▶ **RECORDS FOR THE EXERCISE**
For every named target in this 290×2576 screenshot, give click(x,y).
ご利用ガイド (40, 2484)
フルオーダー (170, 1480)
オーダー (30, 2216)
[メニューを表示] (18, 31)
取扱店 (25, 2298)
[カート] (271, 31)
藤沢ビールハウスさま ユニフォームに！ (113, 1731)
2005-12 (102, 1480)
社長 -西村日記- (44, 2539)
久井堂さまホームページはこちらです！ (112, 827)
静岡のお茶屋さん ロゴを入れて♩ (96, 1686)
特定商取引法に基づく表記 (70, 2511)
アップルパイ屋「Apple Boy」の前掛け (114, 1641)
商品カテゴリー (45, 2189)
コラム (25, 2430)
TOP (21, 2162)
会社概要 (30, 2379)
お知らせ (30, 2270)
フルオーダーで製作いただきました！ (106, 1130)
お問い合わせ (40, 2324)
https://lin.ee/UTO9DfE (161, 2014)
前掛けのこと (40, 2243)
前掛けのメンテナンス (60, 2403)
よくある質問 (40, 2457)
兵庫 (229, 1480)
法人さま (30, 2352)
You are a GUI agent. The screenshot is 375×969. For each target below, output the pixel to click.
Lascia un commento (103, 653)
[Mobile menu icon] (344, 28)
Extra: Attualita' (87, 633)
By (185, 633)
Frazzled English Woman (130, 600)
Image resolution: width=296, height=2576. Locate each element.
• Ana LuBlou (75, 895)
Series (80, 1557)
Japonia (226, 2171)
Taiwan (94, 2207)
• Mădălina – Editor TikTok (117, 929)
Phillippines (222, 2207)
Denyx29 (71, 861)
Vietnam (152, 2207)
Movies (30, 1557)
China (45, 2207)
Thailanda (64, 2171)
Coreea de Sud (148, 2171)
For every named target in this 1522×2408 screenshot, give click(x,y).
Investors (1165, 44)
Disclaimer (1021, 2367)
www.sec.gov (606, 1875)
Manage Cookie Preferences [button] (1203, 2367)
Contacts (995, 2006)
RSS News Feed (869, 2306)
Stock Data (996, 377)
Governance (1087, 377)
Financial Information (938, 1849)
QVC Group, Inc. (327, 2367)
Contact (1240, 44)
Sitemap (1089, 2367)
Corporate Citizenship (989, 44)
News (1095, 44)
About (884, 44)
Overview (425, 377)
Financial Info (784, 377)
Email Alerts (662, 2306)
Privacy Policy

▶ **PROBLEM DETAILS**
Copy out, in full, each line above that has the word "every" in it.

▶ **SOLUTION TO THIS TASK**
For every named target in this 290×2576 screenshot, give click(x,y).
For every named target in this 1522×2408 screenshot, give click(x,y).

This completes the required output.